» **Task item**:
A picture should never appear in your copy. Transcribe the listing exactly from its first line through the line with "Choose the 宽幅 page size option", both ends included.

» **Data under study**:

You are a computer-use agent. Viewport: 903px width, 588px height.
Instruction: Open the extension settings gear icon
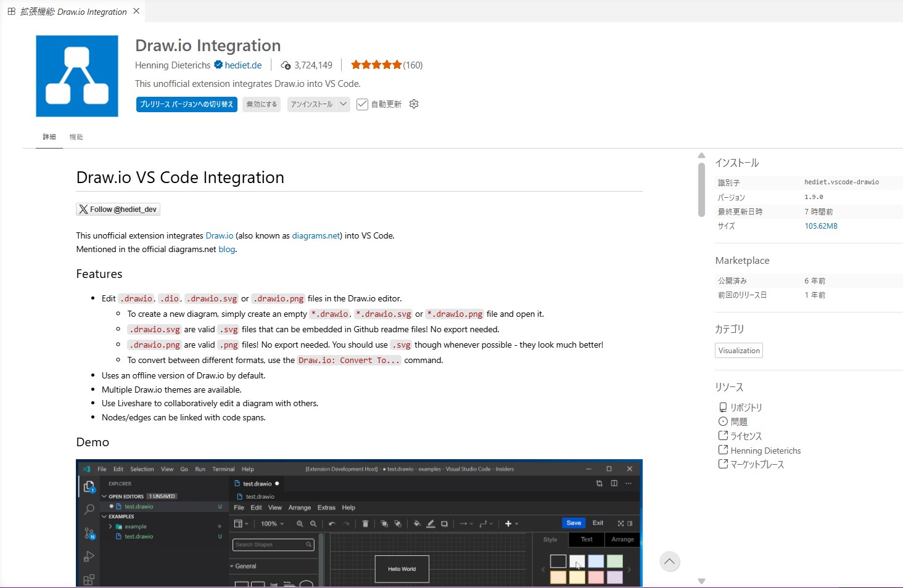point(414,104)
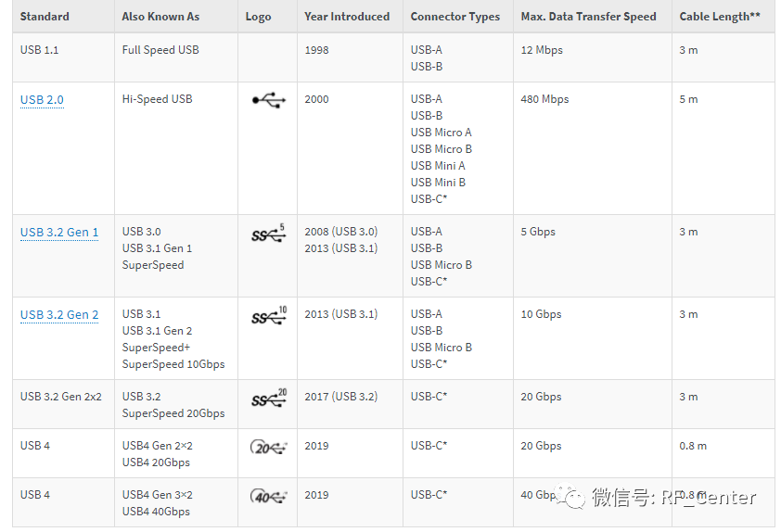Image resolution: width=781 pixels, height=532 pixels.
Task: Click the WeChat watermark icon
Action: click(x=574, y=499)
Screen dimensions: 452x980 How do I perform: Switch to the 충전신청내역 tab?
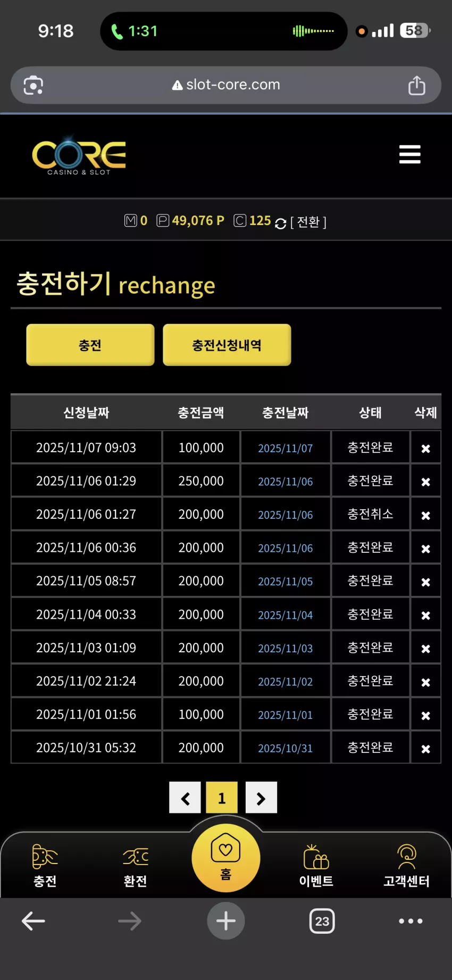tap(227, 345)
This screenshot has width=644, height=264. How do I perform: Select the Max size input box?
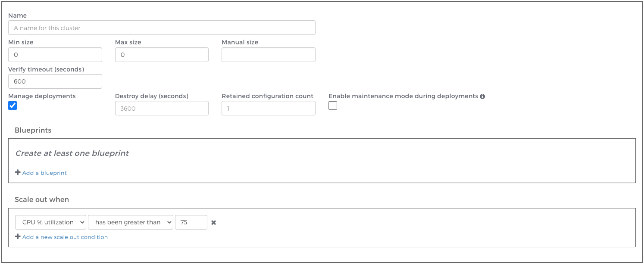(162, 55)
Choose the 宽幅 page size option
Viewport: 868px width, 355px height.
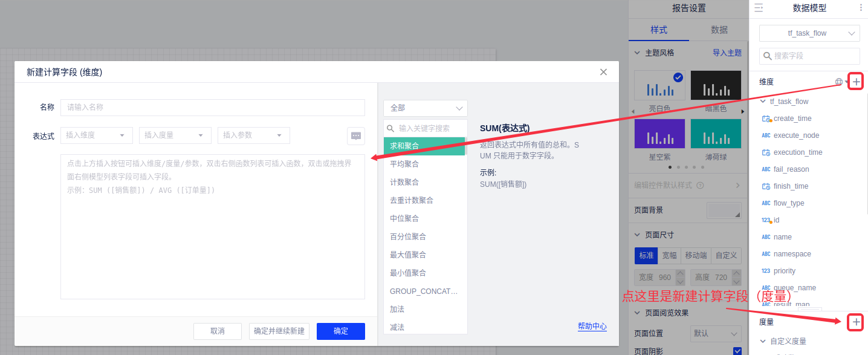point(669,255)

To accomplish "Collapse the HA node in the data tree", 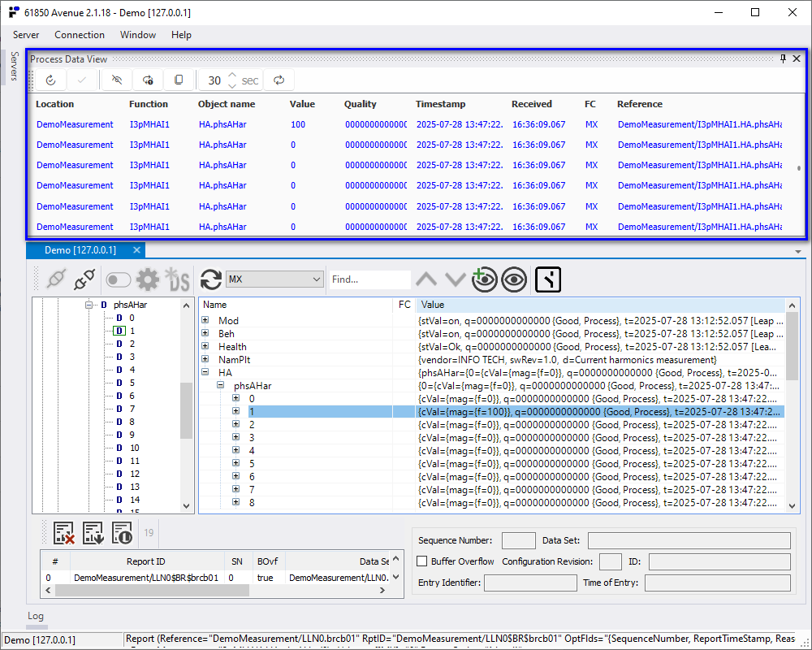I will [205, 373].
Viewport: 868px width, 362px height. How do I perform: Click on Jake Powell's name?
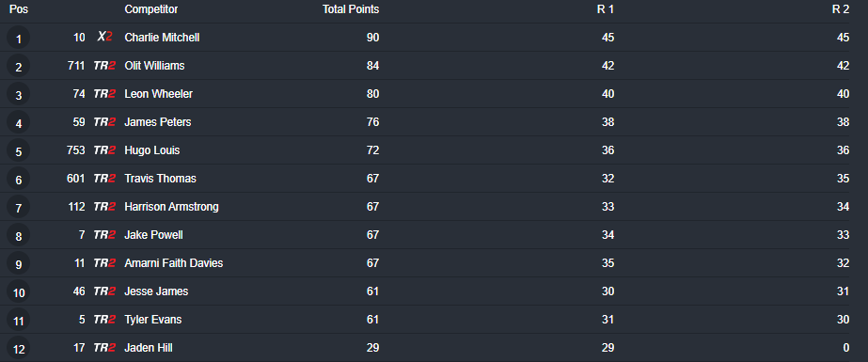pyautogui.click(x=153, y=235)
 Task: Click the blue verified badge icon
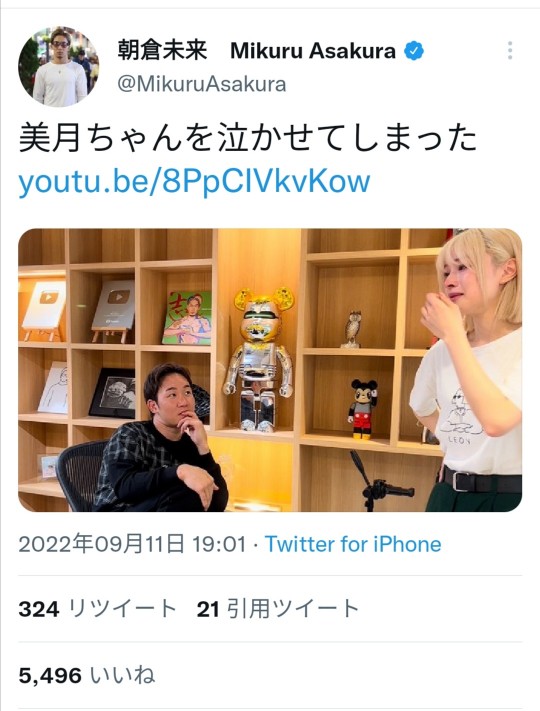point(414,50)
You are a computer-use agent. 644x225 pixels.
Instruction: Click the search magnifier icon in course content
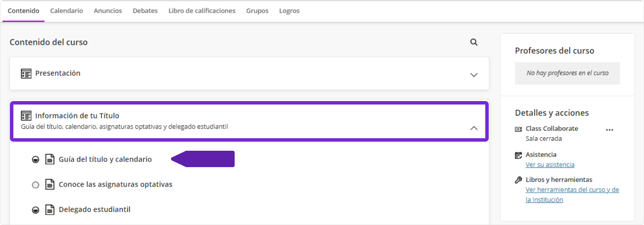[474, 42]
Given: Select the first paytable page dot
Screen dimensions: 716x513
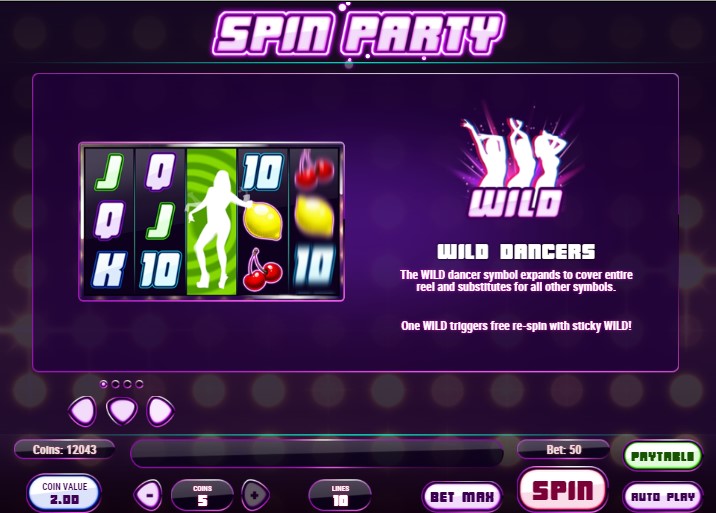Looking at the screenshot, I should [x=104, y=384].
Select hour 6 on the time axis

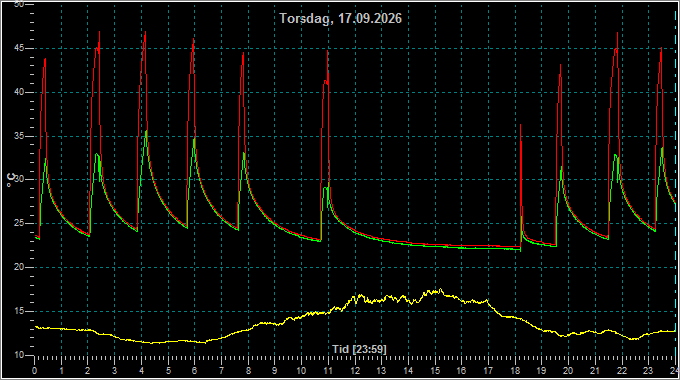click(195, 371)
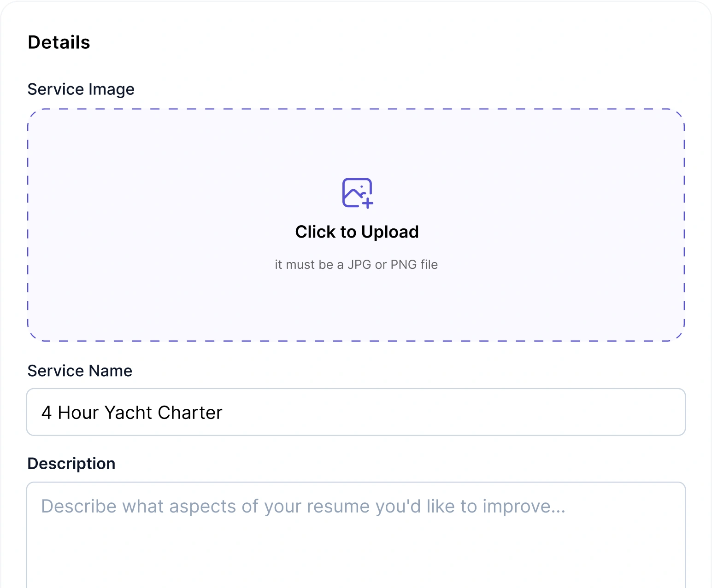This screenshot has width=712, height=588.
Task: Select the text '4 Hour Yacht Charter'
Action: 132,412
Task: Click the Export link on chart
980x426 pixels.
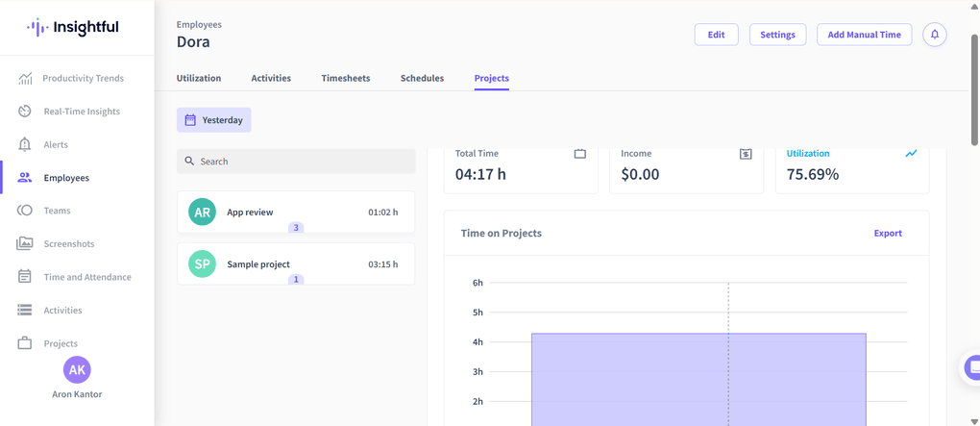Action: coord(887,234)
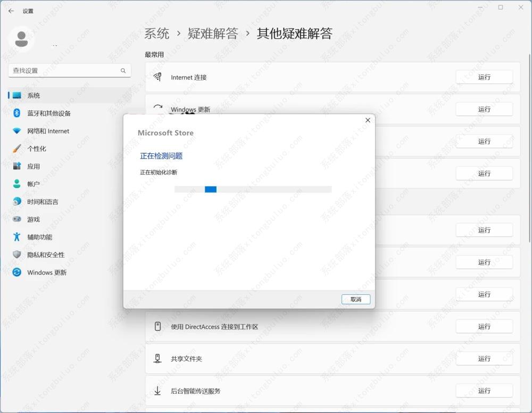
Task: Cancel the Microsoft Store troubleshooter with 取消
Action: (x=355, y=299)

» **Solution to the problem**:
You are a computer-use agent. Viewport: 903px width, 588px height.
Instruction: Open the extension settings gear icon
point(414,104)
Image resolution: width=781 pixels, height=532 pixels.
Task: Click the WeChat watermark icon
Action: click(x=574, y=499)
Screen dimensions: 452x980 How do I perform: Switch to the 충전신청내역 tab?
tap(227, 345)
This screenshot has width=644, height=264. How do I perform: Select the Max size input box?
(162, 55)
Choose the 宽幅 page size option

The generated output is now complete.